Return verbatim the stretch of the records from the line containing "バイク王 静岡店 (154, 59)" through the end of the records, both ends included, leaving out the pictures.

★ ★ ★

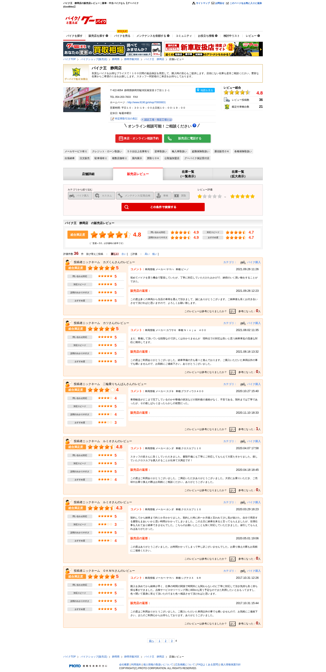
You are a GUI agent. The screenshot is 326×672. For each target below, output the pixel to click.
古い (123, 254)
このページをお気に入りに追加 (246, 3)
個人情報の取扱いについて (158, 664)
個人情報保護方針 (231, 664)
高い (147, 254)
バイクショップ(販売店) (94, 59)
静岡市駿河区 (131, 59)
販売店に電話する (189, 138)
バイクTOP (69, 59)
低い (154, 254)
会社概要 (124, 664)
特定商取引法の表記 (126, 118)
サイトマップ (203, 3)
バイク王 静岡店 (154, 59)
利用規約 (136, 664)
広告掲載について (185, 664)
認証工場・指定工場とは (157, 119)
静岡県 (116, 59)
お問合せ (219, 3)
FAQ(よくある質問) (208, 664)
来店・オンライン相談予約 (141, 138)
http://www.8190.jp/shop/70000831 (146, 102)
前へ (151, 640)
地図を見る (207, 90)
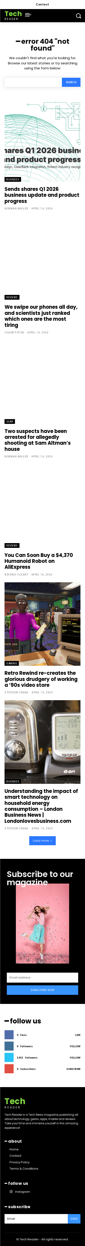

★ ★ ★

• EXERCISE SOLUTION:
バイク王 静岡店 (154, 59)
利用規約 (136, 664)
広告掲載について (185, 664)
認証工場・指定工場とは (157, 119)
静岡県 (116, 59)
お問合せ (219, 3)
FAQ(よくある質問) (208, 664)
来店・オンライン相談予約 (141, 138)
http://www.8190.jp/shop/70000831 (146, 102)
前へ (151, 640)
地図を見る (207, 90)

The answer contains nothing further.